Après avoir livré des dessins deux fois par semaine depuis plus de 20 ans dans le International Herald Tribune d'abord, puis dans le New York Times, et reçu trois prix de l’Overseas Press Club of America dans cette catégorie, je pensais que la cause du dessin de presse était entendue, dans un journal qui lui était notoirement réticent dans le passé. Ça, c'était avant.
En avril 2019, une caricature de Nétanyahou distribuée par des agences d’illustrations et publiée dans les éditions internationales a déclenché une indignation générale, des excuses du Times et la résiliation des contrats de syndication. A présent, un mois plus tard, le journal annonce la fin des dessins de presse maison au 1er juillet. Je pousse un soupir en posant mon crayon: tant d'années de travail, anéanties par un seul dessin - même pas de moi - qui n'aurait peut-être pas dû être publié dans «le meilleur journal du monde».
Ces dernières années, avec la Fondation Cartooning for Peace, créée avec le dessinateur français Plantu (aujourd'hui fondation Freedom Cartoonists) et feu Kofi Annan - un grand défenseur du dessin de presse - ou au board de l'Association des caricaturistes américains, j'ai constamment mis en garde contre le danger de ces tempêtes qui emportent tout sur leur passage. Si les dessins de presse sont une cible de choix, c'est en raison de leur nature et de leur visibilité: ils condensent une opinion, ce sont des raccourcis visuels qui ont une capacité sans pareil à frapper les esprits. C'est leur force, et leur faiblesse. Mais je crois que les dessins sont surtout un révélateur. Souvent, la véritable cible, derrière la caricature, c’est le média qui l'a publiée.
«Les dessins politiques sont nés avec la démocratie. Ils sont attaqués quand la liberté l'est»
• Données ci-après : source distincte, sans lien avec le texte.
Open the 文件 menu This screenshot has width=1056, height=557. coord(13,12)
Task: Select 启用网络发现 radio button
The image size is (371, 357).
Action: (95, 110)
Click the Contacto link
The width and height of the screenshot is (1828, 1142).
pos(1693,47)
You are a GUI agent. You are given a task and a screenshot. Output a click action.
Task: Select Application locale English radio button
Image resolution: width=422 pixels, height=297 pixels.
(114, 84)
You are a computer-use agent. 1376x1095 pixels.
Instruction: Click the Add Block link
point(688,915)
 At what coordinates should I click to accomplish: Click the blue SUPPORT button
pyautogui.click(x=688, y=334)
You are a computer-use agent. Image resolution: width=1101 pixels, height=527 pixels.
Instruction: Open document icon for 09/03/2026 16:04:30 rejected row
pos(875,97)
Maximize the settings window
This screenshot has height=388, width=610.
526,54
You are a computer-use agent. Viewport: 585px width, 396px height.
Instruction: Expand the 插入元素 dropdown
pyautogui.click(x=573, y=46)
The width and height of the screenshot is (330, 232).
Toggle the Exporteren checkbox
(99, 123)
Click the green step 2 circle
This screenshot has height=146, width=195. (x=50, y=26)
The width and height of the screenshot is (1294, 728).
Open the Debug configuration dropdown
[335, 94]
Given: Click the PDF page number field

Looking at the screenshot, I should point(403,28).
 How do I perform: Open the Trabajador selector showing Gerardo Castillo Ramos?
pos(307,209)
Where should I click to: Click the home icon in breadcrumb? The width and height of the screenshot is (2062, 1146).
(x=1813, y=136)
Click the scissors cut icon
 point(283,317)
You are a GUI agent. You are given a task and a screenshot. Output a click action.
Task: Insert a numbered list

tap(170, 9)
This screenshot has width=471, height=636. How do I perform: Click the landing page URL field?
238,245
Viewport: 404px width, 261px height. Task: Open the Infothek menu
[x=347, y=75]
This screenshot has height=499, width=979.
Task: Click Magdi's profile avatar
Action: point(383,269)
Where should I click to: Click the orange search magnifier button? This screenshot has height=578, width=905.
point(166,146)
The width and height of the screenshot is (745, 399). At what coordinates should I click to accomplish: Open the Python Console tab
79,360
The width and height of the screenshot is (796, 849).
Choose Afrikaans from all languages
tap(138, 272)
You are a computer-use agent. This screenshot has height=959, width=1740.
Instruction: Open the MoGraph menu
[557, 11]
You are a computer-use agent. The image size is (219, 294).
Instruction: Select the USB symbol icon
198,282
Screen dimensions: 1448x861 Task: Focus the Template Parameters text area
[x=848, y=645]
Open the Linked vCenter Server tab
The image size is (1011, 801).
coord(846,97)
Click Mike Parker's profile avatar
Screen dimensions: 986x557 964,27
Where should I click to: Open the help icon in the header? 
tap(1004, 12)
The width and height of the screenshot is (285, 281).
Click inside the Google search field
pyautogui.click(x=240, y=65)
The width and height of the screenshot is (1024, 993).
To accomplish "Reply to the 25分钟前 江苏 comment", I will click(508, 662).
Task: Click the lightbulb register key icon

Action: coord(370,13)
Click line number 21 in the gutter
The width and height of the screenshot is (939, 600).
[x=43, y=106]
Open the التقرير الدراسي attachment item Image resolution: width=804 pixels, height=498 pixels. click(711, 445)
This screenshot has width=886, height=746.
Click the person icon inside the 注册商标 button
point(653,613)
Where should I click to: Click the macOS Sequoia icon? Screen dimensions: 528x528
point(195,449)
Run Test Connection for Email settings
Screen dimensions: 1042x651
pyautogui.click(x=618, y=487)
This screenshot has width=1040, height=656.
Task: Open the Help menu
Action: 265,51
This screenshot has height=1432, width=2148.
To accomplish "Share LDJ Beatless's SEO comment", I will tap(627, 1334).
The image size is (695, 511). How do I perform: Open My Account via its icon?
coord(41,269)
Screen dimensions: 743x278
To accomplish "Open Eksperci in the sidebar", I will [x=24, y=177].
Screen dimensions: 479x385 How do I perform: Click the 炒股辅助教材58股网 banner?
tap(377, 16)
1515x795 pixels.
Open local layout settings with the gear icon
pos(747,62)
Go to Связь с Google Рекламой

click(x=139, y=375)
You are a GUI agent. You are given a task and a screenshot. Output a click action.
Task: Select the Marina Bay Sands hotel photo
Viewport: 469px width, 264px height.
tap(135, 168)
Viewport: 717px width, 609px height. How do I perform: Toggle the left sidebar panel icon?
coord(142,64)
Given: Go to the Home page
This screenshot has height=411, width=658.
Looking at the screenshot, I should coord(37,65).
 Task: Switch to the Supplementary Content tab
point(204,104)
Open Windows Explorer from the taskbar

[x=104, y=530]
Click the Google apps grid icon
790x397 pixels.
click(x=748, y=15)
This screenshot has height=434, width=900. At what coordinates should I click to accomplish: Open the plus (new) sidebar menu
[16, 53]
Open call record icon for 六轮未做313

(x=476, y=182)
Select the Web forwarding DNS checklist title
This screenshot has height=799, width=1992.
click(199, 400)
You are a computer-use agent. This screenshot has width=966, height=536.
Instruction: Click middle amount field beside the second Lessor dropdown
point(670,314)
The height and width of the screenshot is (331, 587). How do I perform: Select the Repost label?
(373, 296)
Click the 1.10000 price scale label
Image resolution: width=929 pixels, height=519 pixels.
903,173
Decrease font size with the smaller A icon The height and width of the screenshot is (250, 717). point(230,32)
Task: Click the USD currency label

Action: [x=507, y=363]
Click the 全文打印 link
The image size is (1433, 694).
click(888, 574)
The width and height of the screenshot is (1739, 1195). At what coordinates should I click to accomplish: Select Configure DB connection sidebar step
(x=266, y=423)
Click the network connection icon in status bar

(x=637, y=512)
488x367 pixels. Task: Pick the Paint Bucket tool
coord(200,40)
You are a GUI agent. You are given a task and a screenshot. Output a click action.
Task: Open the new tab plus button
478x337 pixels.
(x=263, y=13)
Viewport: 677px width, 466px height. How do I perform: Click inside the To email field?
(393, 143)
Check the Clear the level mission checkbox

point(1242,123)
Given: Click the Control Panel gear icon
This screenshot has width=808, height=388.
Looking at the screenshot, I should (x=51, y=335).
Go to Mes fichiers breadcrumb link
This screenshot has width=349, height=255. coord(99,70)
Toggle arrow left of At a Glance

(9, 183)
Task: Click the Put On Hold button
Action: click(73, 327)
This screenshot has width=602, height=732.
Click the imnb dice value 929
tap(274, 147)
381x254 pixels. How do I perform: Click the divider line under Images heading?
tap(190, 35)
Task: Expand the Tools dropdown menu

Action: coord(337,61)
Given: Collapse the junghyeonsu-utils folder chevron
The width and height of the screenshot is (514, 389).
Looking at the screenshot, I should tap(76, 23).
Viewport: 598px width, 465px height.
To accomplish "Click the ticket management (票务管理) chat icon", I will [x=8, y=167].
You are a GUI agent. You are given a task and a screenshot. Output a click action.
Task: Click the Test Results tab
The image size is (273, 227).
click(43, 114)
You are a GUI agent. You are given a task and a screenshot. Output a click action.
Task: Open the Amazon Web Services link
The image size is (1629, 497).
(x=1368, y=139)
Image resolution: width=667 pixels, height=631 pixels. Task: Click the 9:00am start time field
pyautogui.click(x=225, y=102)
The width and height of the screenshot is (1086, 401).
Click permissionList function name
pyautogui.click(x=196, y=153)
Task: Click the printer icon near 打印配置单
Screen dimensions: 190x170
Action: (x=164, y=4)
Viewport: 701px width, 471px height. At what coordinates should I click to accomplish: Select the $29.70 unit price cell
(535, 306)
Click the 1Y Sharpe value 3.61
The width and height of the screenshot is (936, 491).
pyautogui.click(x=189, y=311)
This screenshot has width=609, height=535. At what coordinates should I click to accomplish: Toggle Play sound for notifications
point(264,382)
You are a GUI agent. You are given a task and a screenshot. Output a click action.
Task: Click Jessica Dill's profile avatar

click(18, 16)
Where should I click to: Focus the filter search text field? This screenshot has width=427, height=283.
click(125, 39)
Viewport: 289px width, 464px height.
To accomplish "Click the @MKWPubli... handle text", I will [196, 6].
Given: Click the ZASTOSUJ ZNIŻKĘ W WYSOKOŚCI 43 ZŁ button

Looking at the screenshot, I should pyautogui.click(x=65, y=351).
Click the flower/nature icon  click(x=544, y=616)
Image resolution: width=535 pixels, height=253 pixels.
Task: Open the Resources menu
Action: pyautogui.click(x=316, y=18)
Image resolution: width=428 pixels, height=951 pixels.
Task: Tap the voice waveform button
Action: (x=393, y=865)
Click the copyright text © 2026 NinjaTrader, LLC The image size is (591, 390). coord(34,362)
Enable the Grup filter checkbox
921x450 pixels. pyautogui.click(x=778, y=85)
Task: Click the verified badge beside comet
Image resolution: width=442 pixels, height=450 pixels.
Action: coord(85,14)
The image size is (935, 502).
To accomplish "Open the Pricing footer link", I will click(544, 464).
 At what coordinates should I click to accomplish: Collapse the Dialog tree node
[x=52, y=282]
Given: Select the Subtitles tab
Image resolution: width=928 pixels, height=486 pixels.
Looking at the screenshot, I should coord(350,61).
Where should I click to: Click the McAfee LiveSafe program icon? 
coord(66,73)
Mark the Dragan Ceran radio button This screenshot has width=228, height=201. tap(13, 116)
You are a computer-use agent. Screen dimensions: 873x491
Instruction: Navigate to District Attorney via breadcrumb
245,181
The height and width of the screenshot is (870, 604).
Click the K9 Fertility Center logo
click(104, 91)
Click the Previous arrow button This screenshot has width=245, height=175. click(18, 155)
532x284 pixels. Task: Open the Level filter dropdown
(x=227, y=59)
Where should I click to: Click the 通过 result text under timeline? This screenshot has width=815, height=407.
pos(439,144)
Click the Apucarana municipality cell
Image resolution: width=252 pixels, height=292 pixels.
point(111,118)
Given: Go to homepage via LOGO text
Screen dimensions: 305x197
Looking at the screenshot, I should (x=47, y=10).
En 1995, quand j'avais vingt ans-et-quelques, je suis allé vivre à New York avec ce rêve fou: convaincre le New York Times d’avoir des dessins de presse. «Nous n'avons jamais eu de caricatures politiques et nous n'en aurons jamais», m'a répliqué un directeur artistique. Mais j'étais têtu. Pendant des années, j'ai livré des illustrations pour les pages Opinion et pour le New York Times Book Review. Puis, de retour en Europe, j'ai persuadé l'International Herald Tribune (joint venture du NYT et du Washington Post basée à Paris) d'avoir son propre dessinateur de presse. Et dès 2013, après l'absorption de l'IHT par le NYT, j’y étais enfin: publié sur le site web du NYT, sur ses médias sociaux et dans ses éditions papier internationales. En 2018, nous avons commencé à traduire mes dessins sur ses sites Internet chinois et espagnol. L'édition papier américaine restait le dernier bastion. Sorti par la porte, j'étais revenu par la fenêtre. Et j'avais donné tort à ce directeur artistique: le New York Times a eu du dessin de presse maison. Pendant un moment dans son histoire, il a osé.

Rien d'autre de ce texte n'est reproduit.